Outbreak of Severe Hypoglycemia After Ingestion of a Male Enhancement Supplement — Virginia, August–November 2019
Weekly / June 19, 2020 / 69(24);740–743
Jennifer A. Ross, MD1; John W. Downs, MD2; Lindsay A. Bazydlo, PhD3; Paige H. Bordwine, MPH4; Catherine E. Gineste, PhD3; Marissa C. Kopatic, MD1; Saumitra V. Rege, PhD1; Dawn M. Saady, MS4; Okey F. Utah, MBBS4; Shane A. Wyatt5; Brandon K. Wills, DO2; S. Rutherfoord Rose, PharmD2; Christopher Holstege, MD1 (View author affiliations)View suggested citation
What is already known about this topic?
Over-the-counter products sold as dietary supplements might contain undeclared Food and Drug Administration–approved prescription pharmaceuticals that could pose a substantial health risk to consumers who believe them to be harmless.

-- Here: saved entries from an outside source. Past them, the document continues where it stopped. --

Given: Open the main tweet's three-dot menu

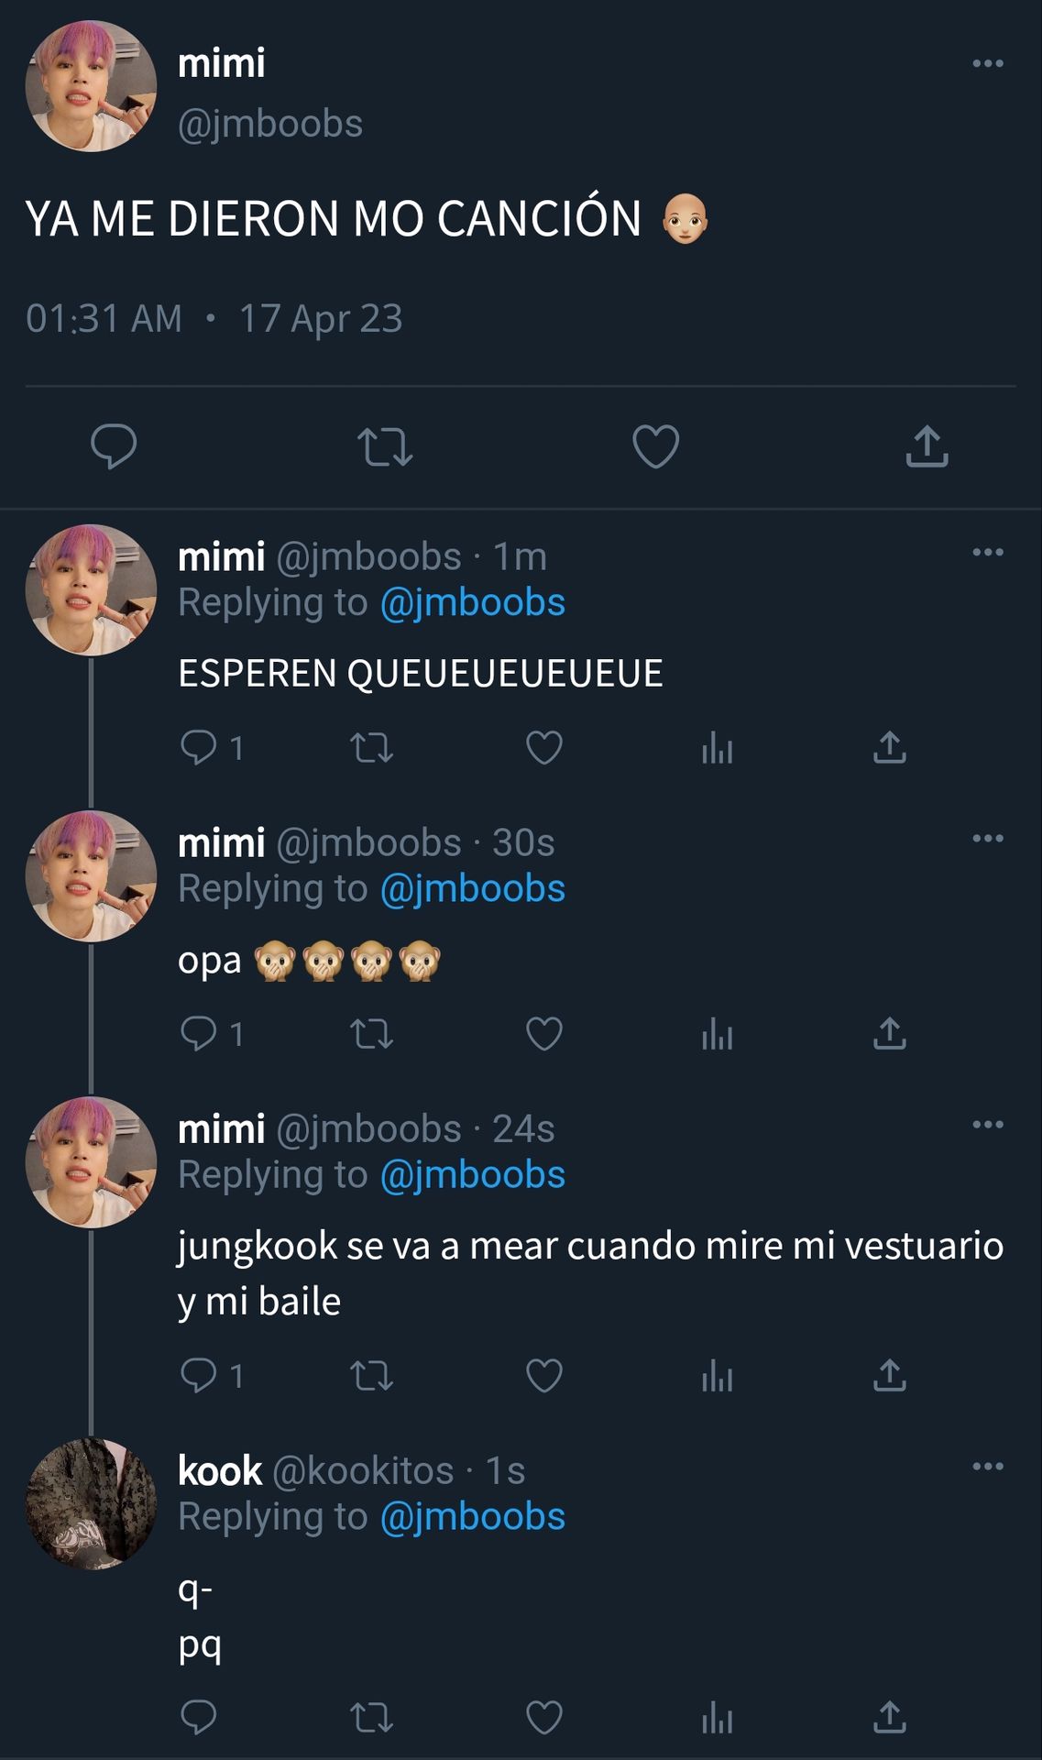Looking at the screenshot, I should coord(988,63).
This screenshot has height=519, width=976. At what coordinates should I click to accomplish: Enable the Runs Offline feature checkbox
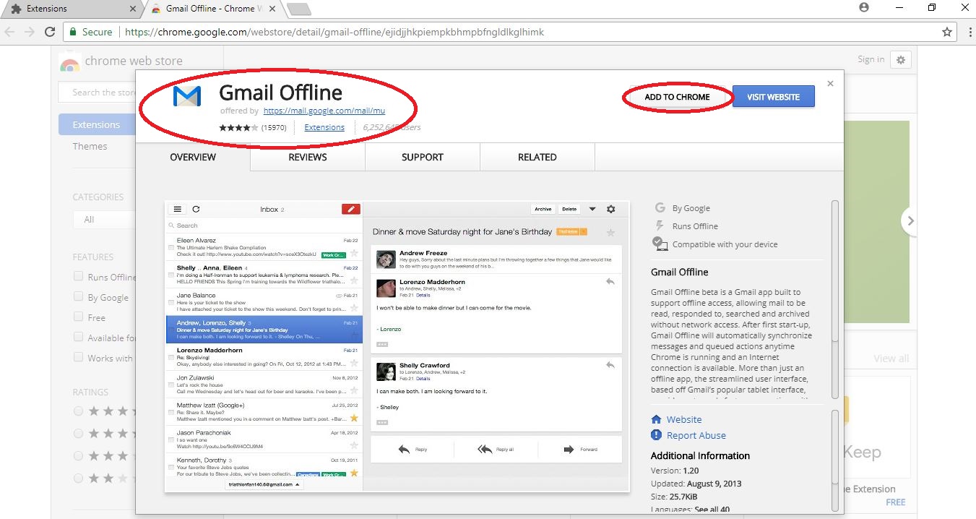78,277
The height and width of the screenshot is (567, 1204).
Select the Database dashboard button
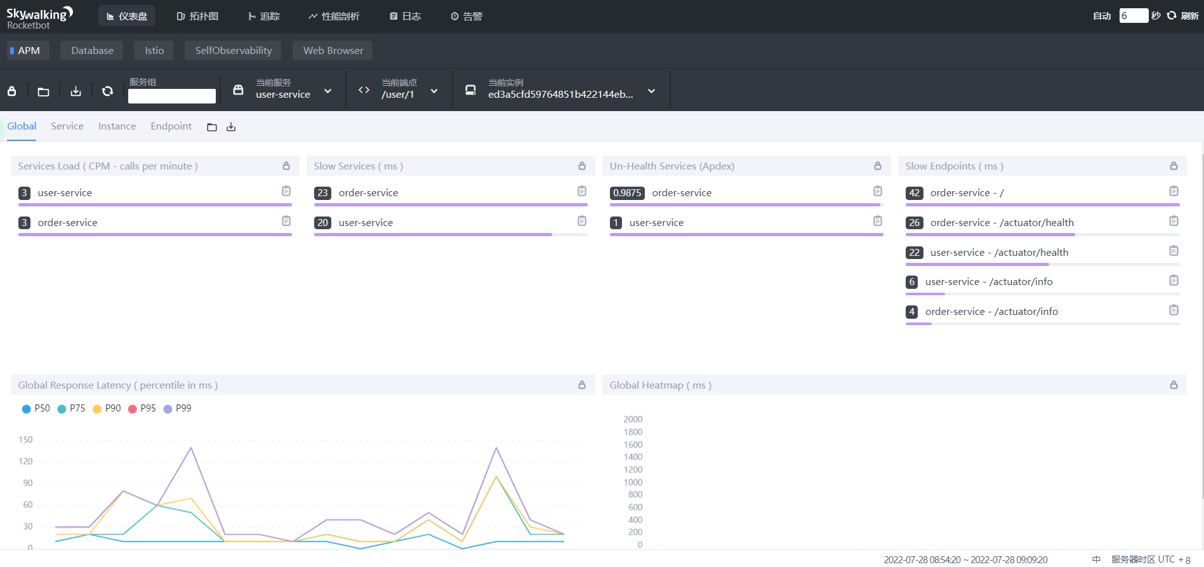(92, 51)
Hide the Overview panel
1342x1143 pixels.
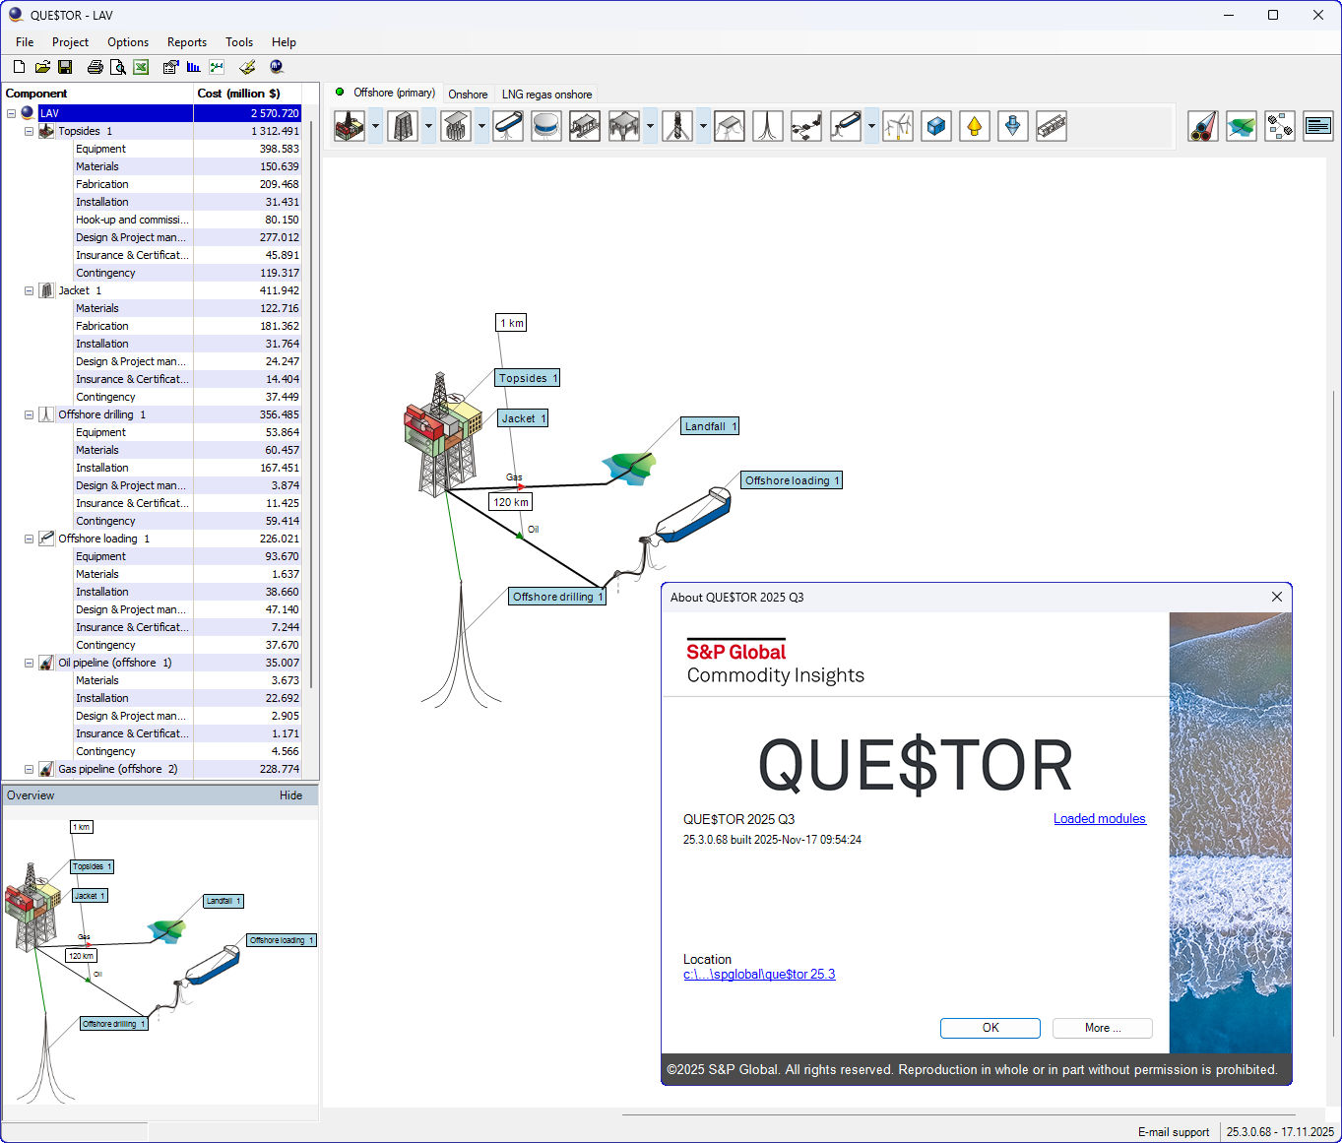click(290, 795)
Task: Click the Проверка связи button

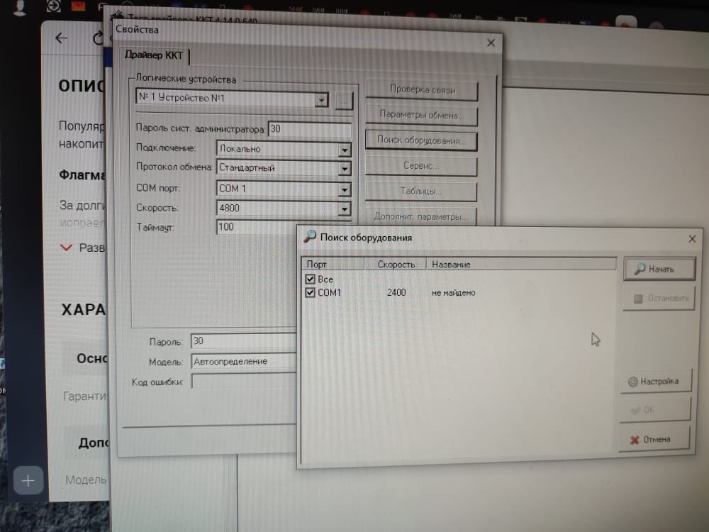Action: tap(421, 90)
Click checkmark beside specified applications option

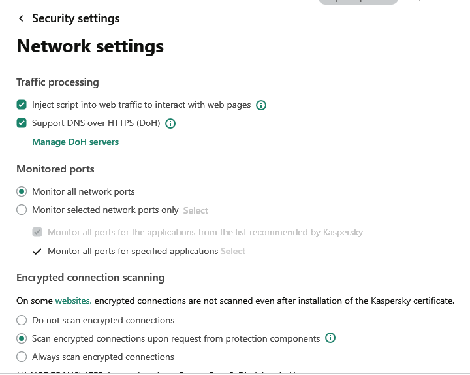click(x=37, y=251)
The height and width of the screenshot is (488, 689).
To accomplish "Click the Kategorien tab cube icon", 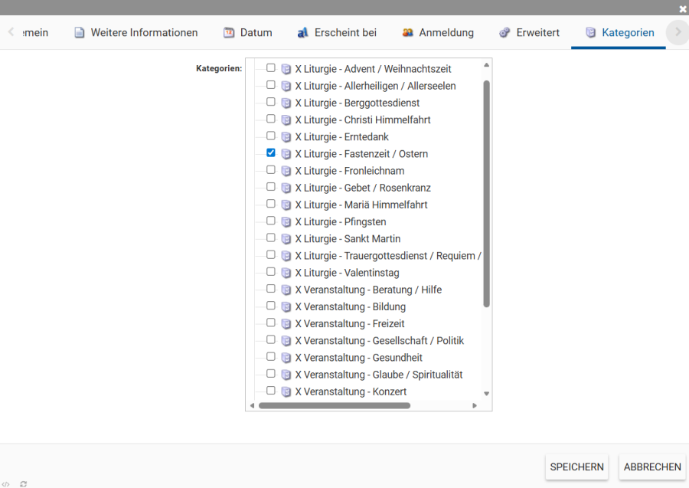I will click(x=590, y=33).
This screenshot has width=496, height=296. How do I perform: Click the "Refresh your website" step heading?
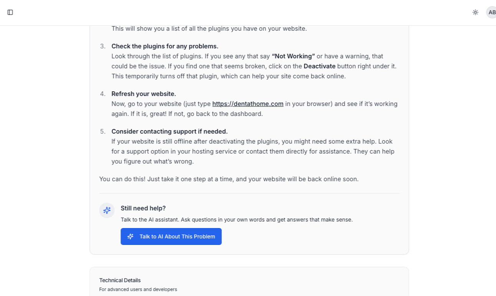coord(143,94)
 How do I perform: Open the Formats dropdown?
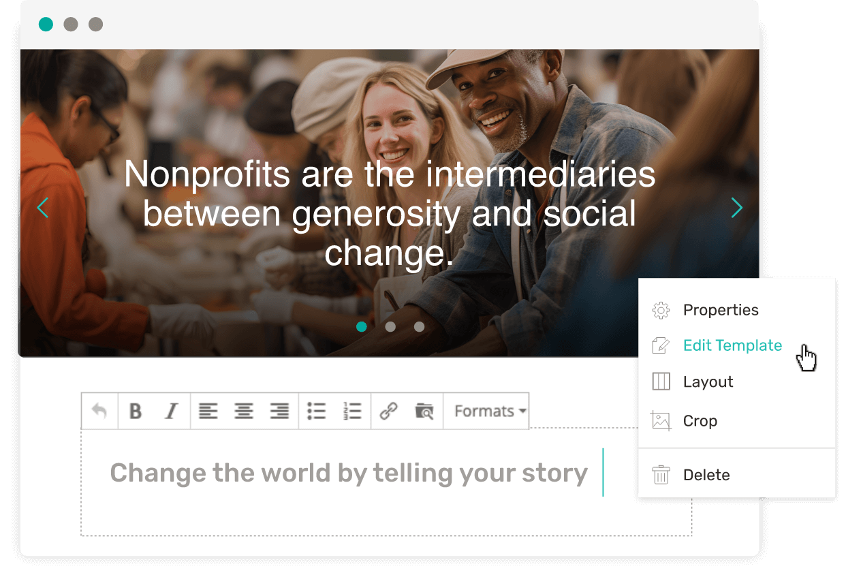(x=486, y=411)

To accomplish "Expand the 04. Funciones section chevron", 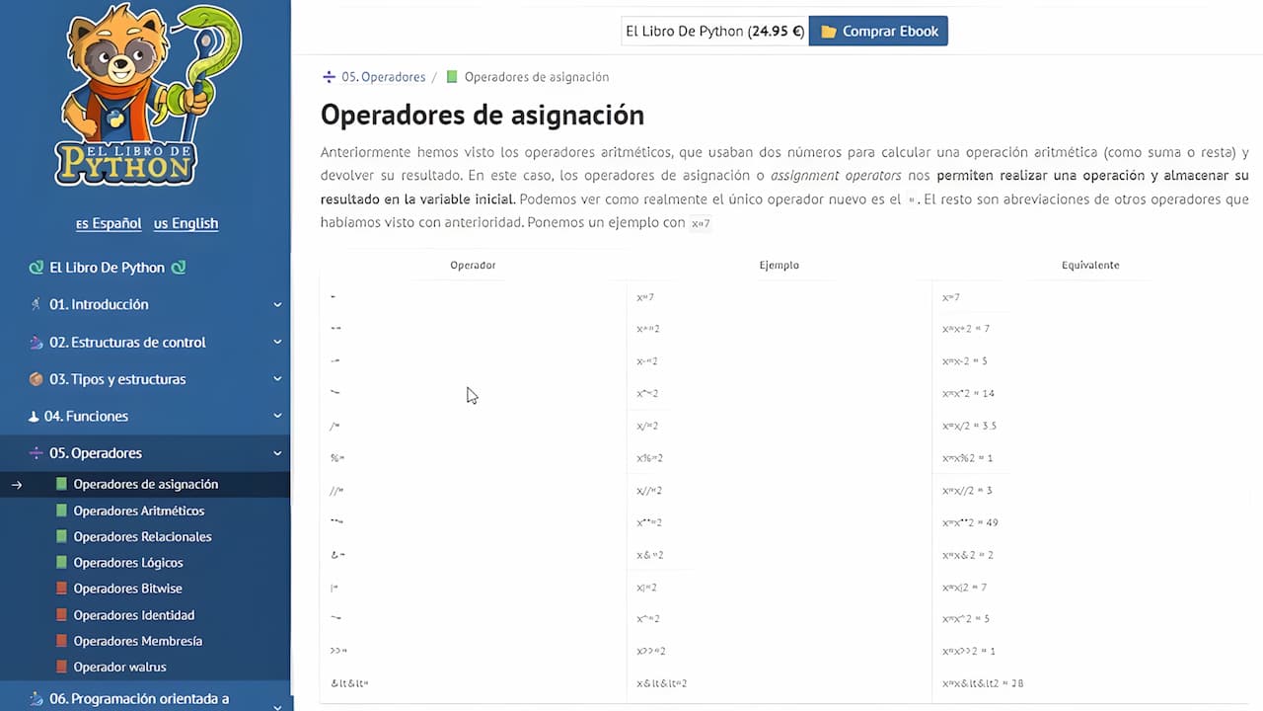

What is added by this report?
An unlabeled, over-the-counter product sold in Virginia convenience stores as a male enhancement supplement contained sildenafil and glyburide, a potent hypoglycemic agent, leading to life-threatening episodes of hypoglycemia requiring prolonged hospitalization among users.
What are the implications for public health practice?
Numerous tainted sexual enhancement products remain on the market as over-the-counter products, placing consumers at risk for unknown health complications. Collaborative and timely surveillance and prompt intervention are required to remove products known to cause substantial morbidity.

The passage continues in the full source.